In Russia, It's Not So Much Who Wins as How You Vote

THE elderly man at polling station 597 on the outskirts of Moscow was distraught. Confronted by two long ballots of parties and individual candidates to parliament, he could not remember the names he had carefully decided to vote for.

Facing much pleading and despair, the precinct chairman rolled his eyes and let the man hobble out and return 20 minutes later, much calmer, with his ballots marked.

This scene in some ways captured the character of the first fully constitutional parliamentary election in Russia since 1912. The violations of election niceties were mostly benign, and voters were fairly determined.

Never mind the results - that the winning Communists and radical nationalists hold ambiguous attitudes toward democracy. The Russian election Dec. 17 showed that the habits of democracy are quickly taking root.

Even Foreign Minister Andrei Kozyrev, widely expected to be sacrificed by Yeltsin as a result of the elections, noted the milestone: "Elections in Russia became regular. They became a rule rather than the exception."

The clearest signal was voter turnout. In this ballot, Russians voted at a higher rate - more than 65 percent - than Americans did in their last presidential elections, when US voter turnouts are usually highest.

"That signals that somehow democratic standards, behaviors, and values are taking root here," says Gerd Dieter Bossen, head of the German Konrad Adenauer Foundation's Moscow office.

In the Soviet era, voting for deputies to the Supreme Soviet typically produced nearly 99 percent official turnout. But until the late 1980s, Soviets had only one candidate to vote for or cross out. Voting did not involve choice.

This year, voting involved mega-choice - 43 parties, blocs, and movements on one ballot and up to 24 individual candidates on another.

The quality of the election process is likely to gain Russia admittance into the Council of Europe in 1996, according to Western diplomats.

"It was a very impressive election in terms of quality," says Michael Emerson, the European Union's ambassador to Russia.

Some striking exceptions marred the elections, most notably in the rebel southern republic of Chechnya, where elections were held under war conditions and could not be monitored. But Chechnya amounts to less than half a percent of the potential vote in Russia and could not noticeably affect the outcome.

The future of democracy in Russia, of course, also depends on who Russians vote for. But the Communists, runaway election winners with about 21 percent of the vote, have been more concerned with getting stronger state control of the economy than with political procedures. And unlike during the one-party Soviet era, the Communists now officially accept multiparty democracy.

It is ironic that the Communist Party is also more democratic in its internal politics than others that may be dominated by a single personality.
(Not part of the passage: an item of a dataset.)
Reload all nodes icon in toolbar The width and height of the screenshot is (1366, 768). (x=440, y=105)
Many reformers this year wanted to change election laws - even postpone the vote - as it grew clear they would not win the votes for party representation in parliament.
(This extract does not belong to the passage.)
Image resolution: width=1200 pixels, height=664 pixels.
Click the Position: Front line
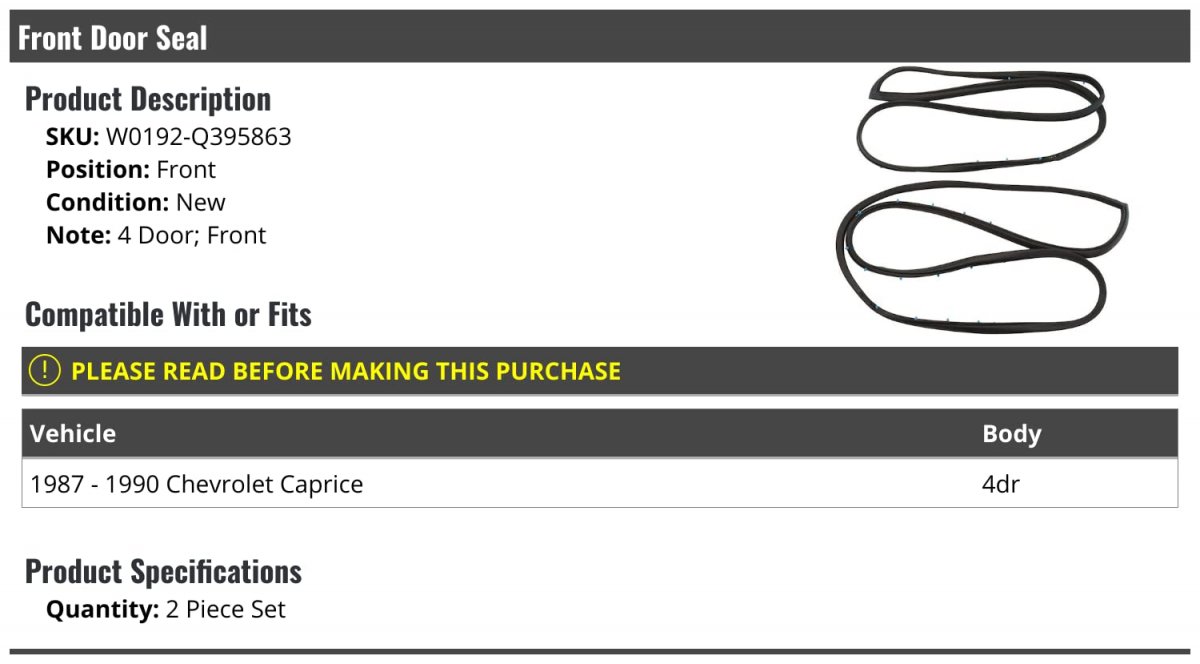coord(131,170)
Yet Grigory Yavlinsky, now the leading democratic reform politician in Russia, asked publicly last week if the Communist use of democratic procedures to come to power is just a tactical maneuver "which after it has been used will be replaced by something else."

Like voters everywhere, Russians vote most often according to the direction the country is taking their own lives. The cleaning woman at polling station 597, her dress safety-pinned together where buttons used to be, silently sobbed in spite of herself on a bench last Sunday night as late voters straggled in.

She had been the first voter to cast a ballot that morning, then worked there all day. She was never a Communist during the Soviet years, she said, but she voted for the Communist Party that day.

She recalled how she retired in 1980 with a good pension and 10,000 rubles in savings, enough to buy a car. But inflation devoured both, so now she is back at work and the 10,000 rubles will buy five loaves of bread.

But what drove her into tears was recalling her youth in Smolensk until she was captured by Nazis, her three years in a German prison camp, and her difficult journey since. "Nothing good has come of my life," she said.

This is the core of Communist support in this election - people who have lost personal security and national prestige.

Yulia Antonova, a young mother and recent university graduate, is also not comfortable with much of Russian life. But she voted for the bloc of Prime Minister Viktor Chernomyrdin, President Yeltsin's closest ally, because she seeks stability. "I don't know what's going to happen if someone else gets in."

But voters like her were outnumbered by those voting Communist or for ultranationalist Vladimir Zhirinovsky. One explanation: Those most angry about the direction of that the country is taking are older voters. And here, as everywhere, older voters show up at the polls far more reliably than the young.